[Text block]

Let's apply this to the same market data:

import scipy.cluster.hierarchy as sch
from sklearn.cluster import AgglomerativeClustering

# Using Ward's linkage method
dendrogram = sch.dendrogram(sch.linkage(scaled_data, method='ward'))

# Perform agglomerative clustering 
# Based on the dendrogram, we choose 3 clusters
agg_cluster = AgglomerativeClustering(n_clusters=3, metric='euclidean', linkage='ward')
clusters = agg_cluster.fit_predict(scaled_data)

The dendrogram is the key output here. It's a beautiful, complex tree. The y-axis represents the distance at which clusters were merged. By drawing a horizontal line, we can select a number of clusters. For example, where our red dashed line cuts the tree, it crosses three vertical lines, suggesting that three is a reasonable number of clusters.

Strengths:

  • The number of clusters is not required beforehand. The dendrogram provides a rich visualization of possibilities.

  • It doesn't just partition; it shows how clusters relate to one another, which can be very insightful for understanding market dynamics.

[Problem requirements]
Answer these about the hierarchical clustering text:
(a) Which linkage method does the code use?
(b) What does the y-axis of the dendrogram represent?
(c) How many vertical lines does the red dashed line cross?
The material after this point comes from a different source.

[Data shown]
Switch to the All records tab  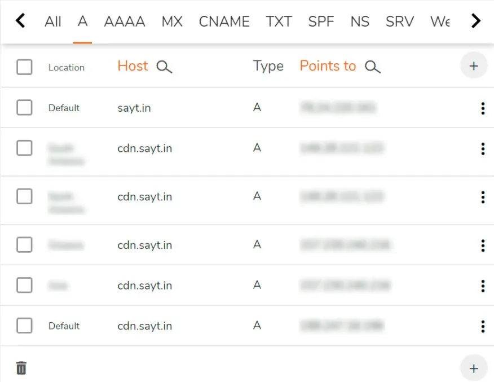(x=53, y=21)
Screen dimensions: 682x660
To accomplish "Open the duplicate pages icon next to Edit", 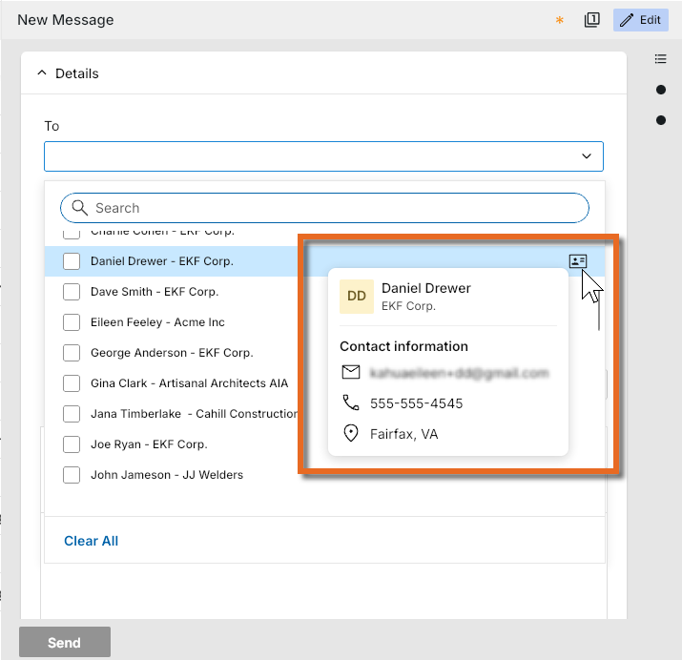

[Right answer]
(a) Ward's linkage method.
(b) The distance at which clusters were merged.
(c) Three.